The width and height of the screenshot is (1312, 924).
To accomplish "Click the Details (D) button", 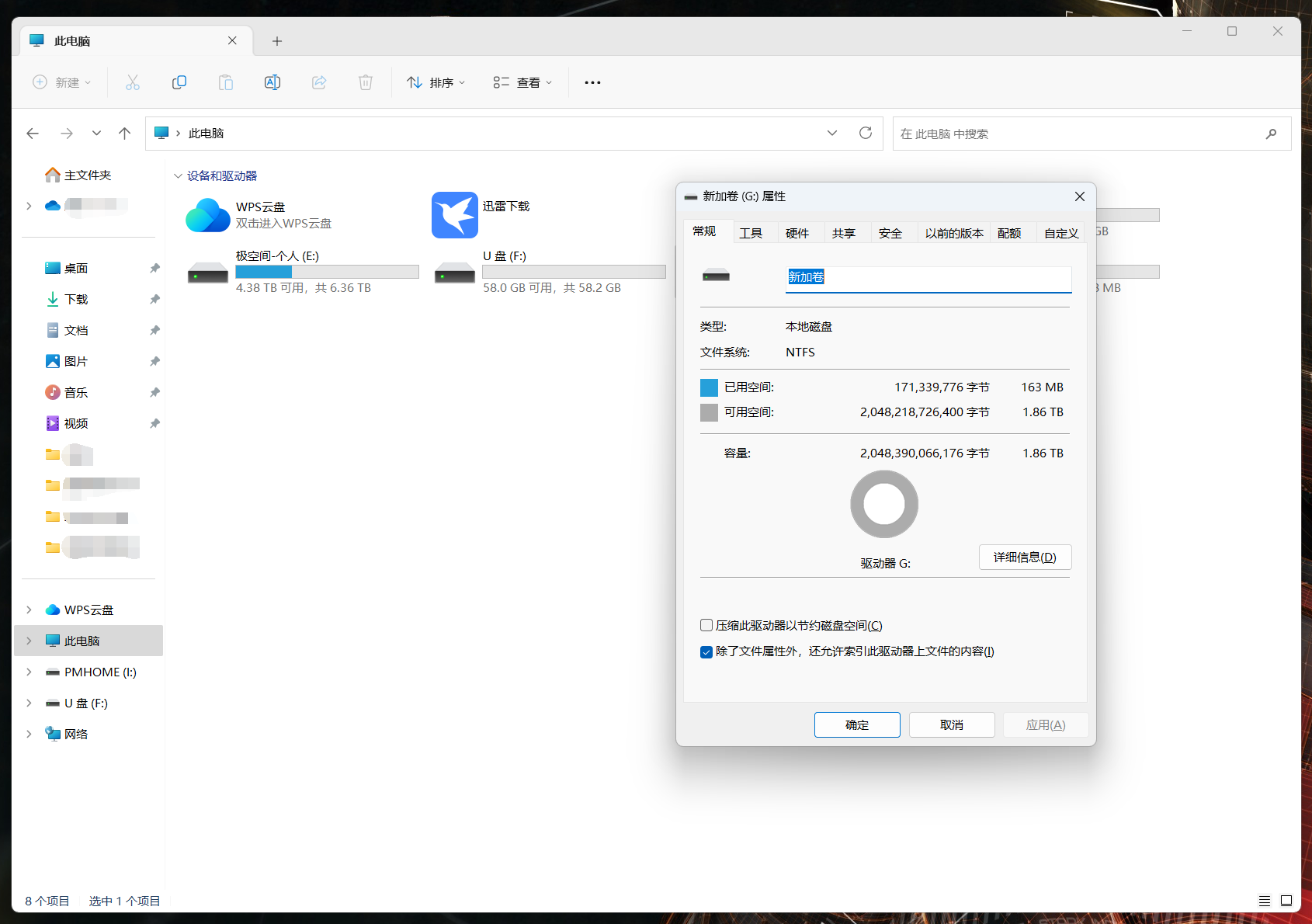I will [x=1026, y=558].
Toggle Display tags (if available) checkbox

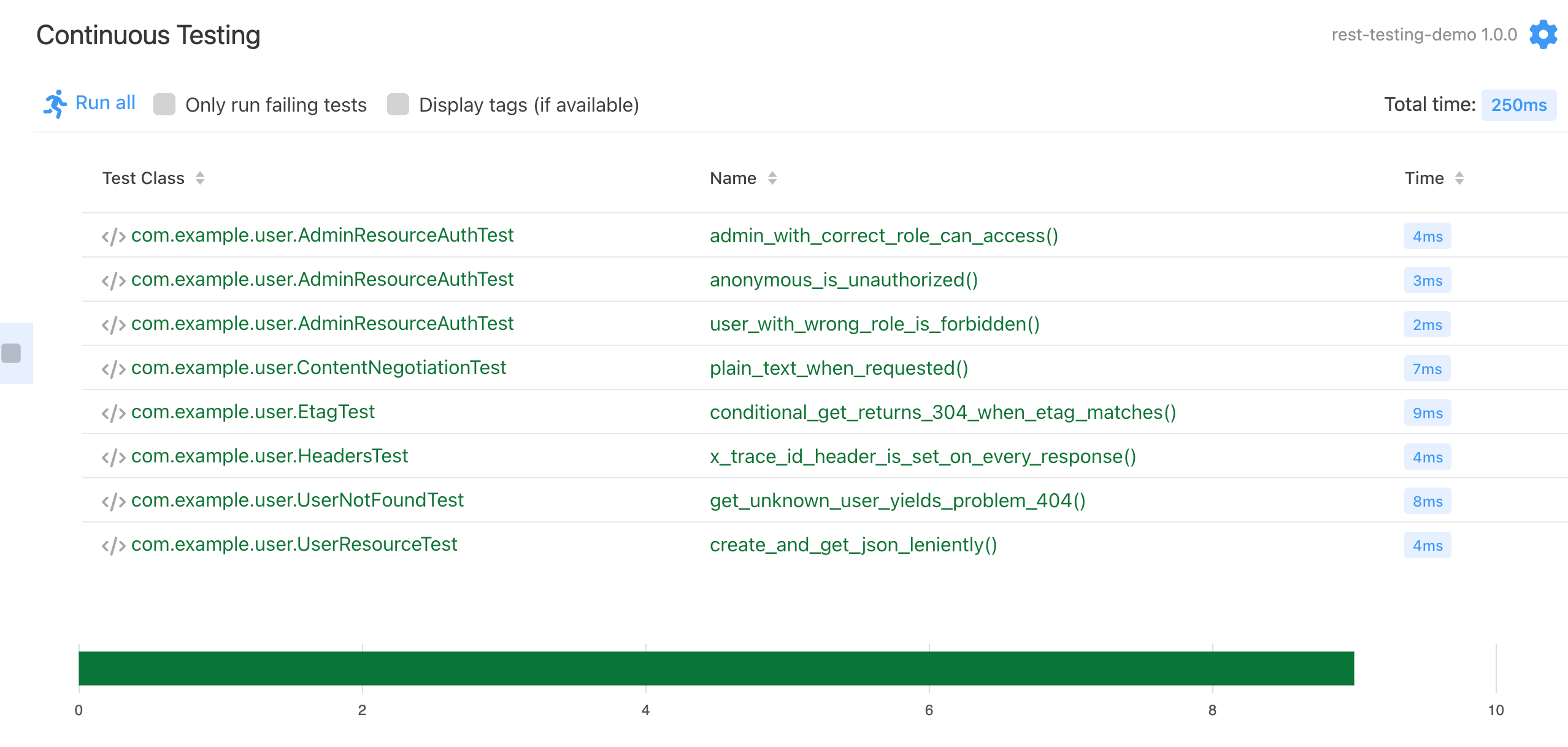pyautogui.click(x=398, y=104)
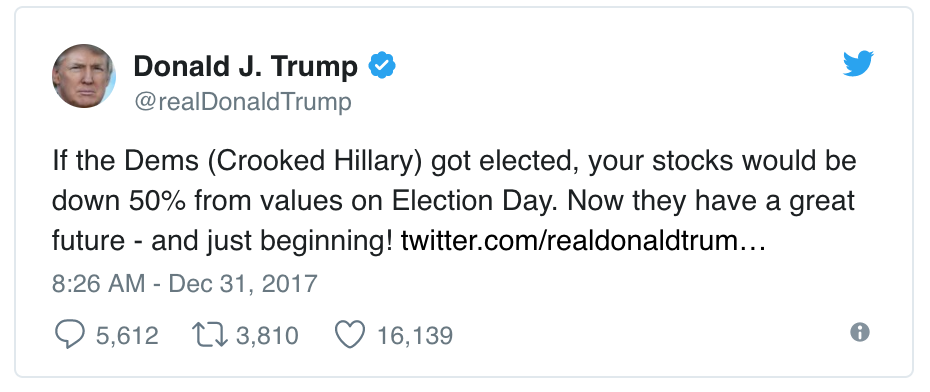Click the retweet arrows icon

[x=210, y=334]
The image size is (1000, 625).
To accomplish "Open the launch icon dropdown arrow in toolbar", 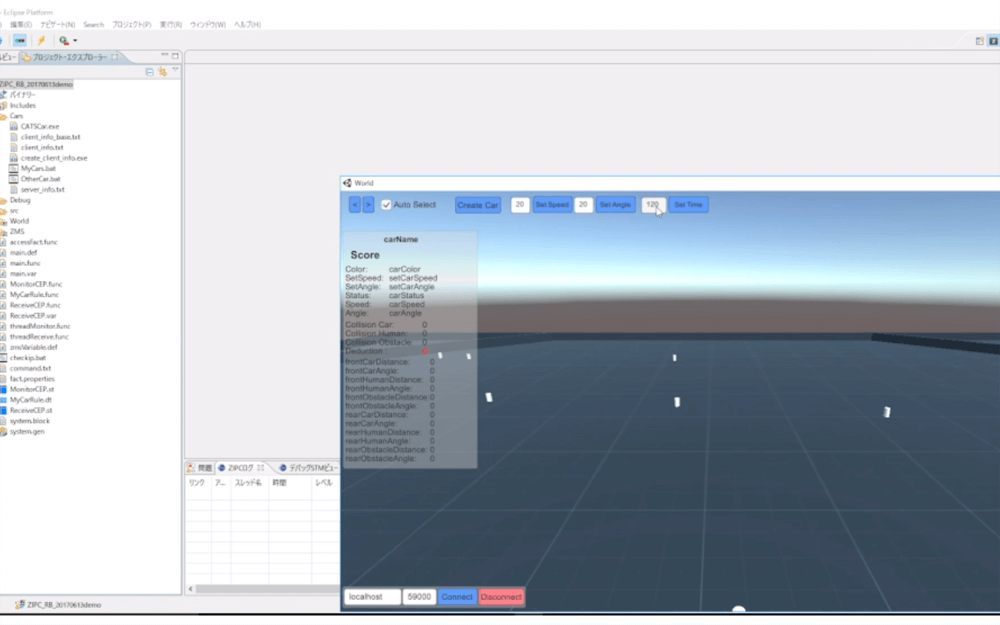I will (x=75, y=41).
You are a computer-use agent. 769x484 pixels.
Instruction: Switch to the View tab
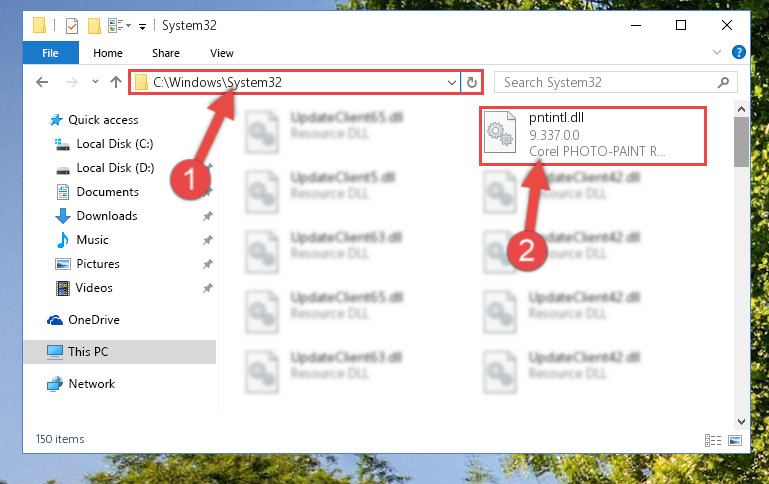222,53
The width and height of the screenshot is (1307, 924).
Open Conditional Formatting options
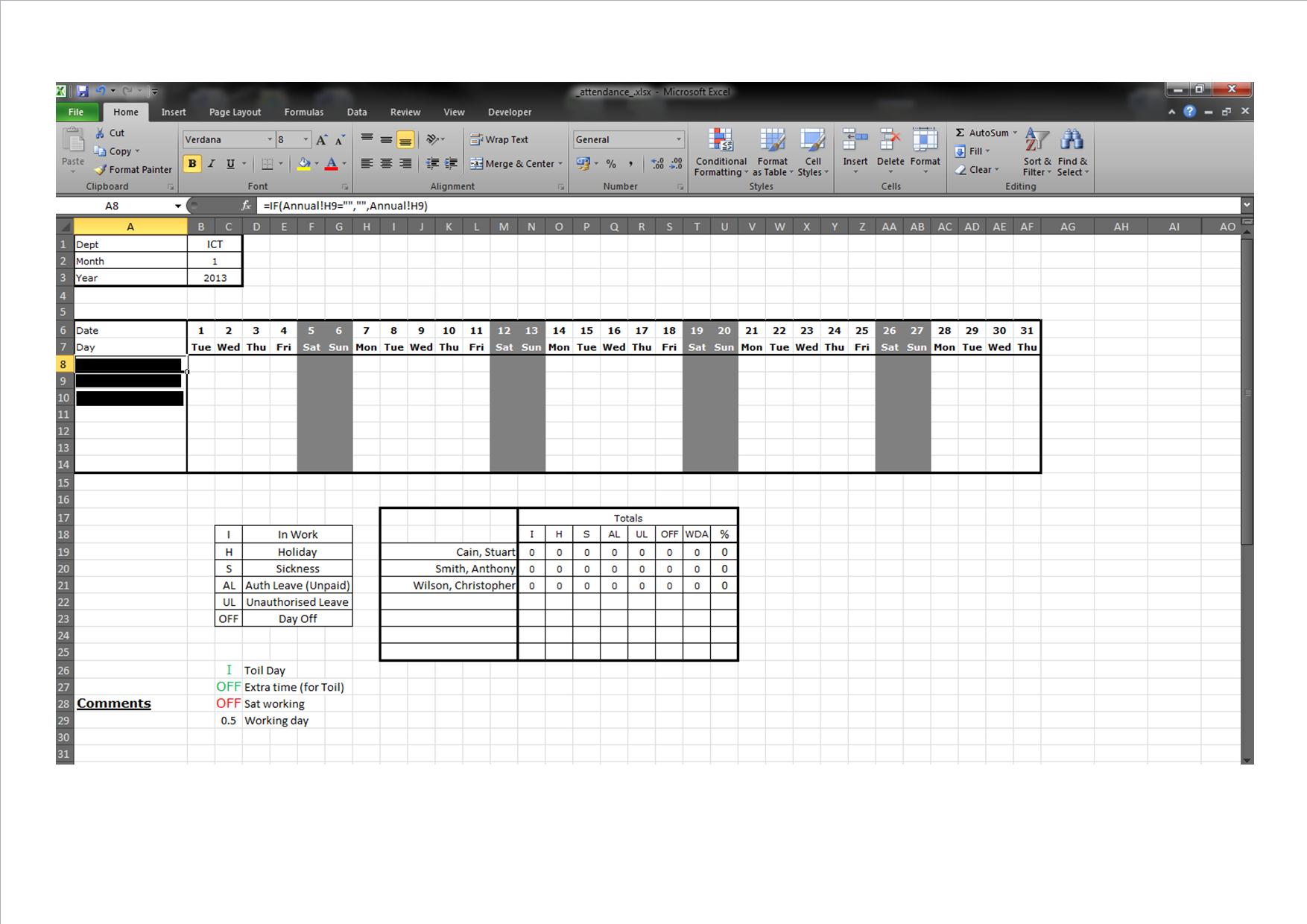pyautogui.click(x=720, y=151)
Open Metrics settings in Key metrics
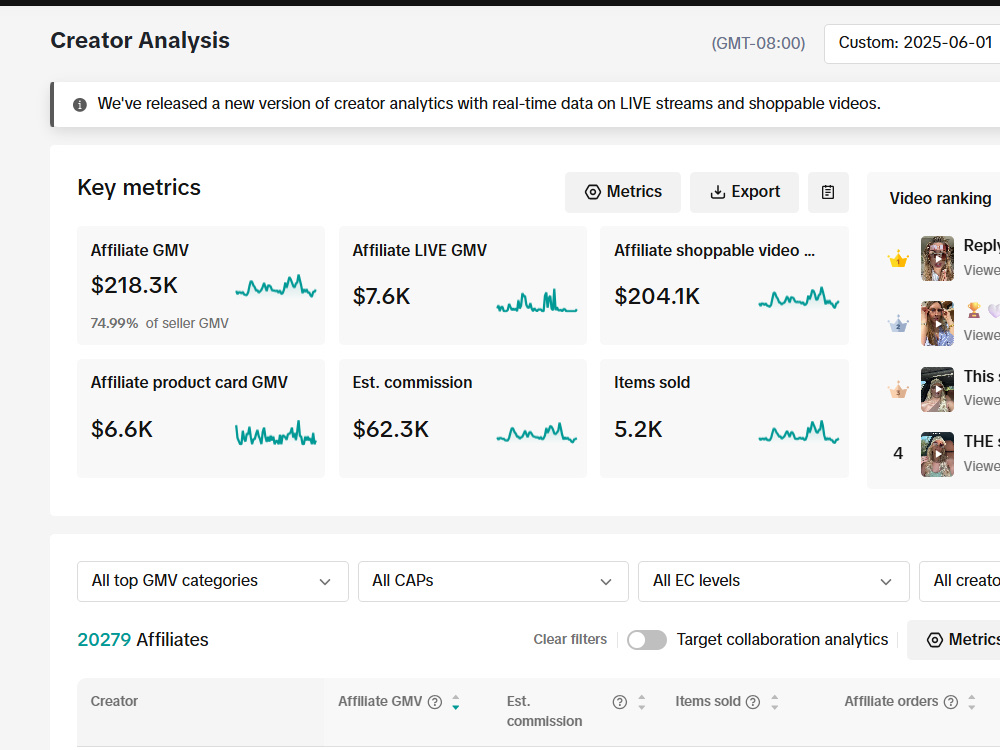 623,192
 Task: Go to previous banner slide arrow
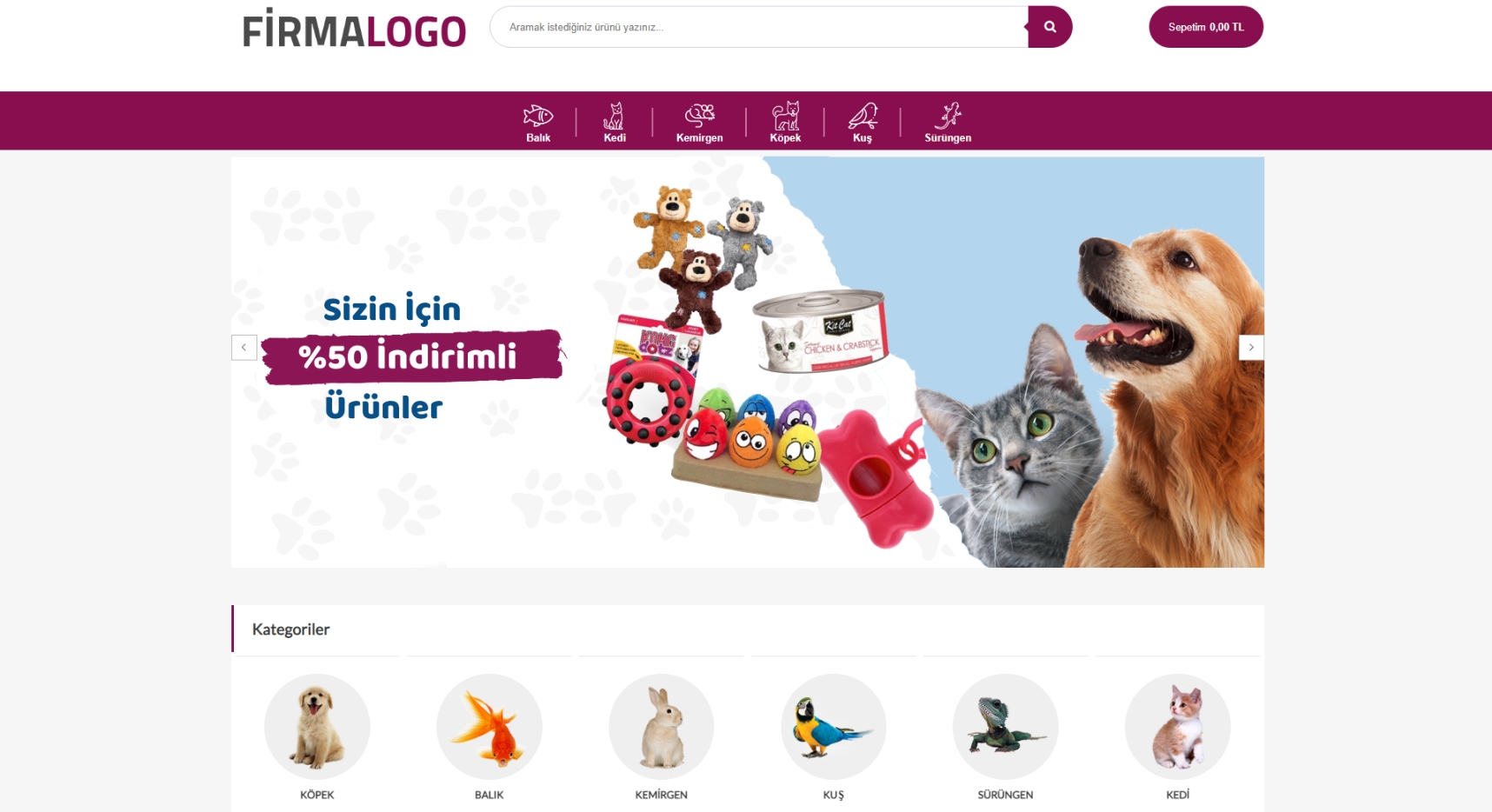coord(244,347)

◆ ◆ ◆ ◆ ◆

Copy the rows word for word, starting with the line that contains "You are a computer-use agent. 769x484 pixels." and going on through the last line of the rows. Leave the pictures out of your copy.

You are a computer-use agent. 769x484 pixels.
Instruction: Switch to the View tab
222,53
The width and height of the screenshot is (1307, 924).
Open Conditional Formatting options
pyautogui.click(x=720, y=151)
Open Metrics settings in Key metrics
 623,192
 Task: Go to previous banner slide arrow
coord(244,347)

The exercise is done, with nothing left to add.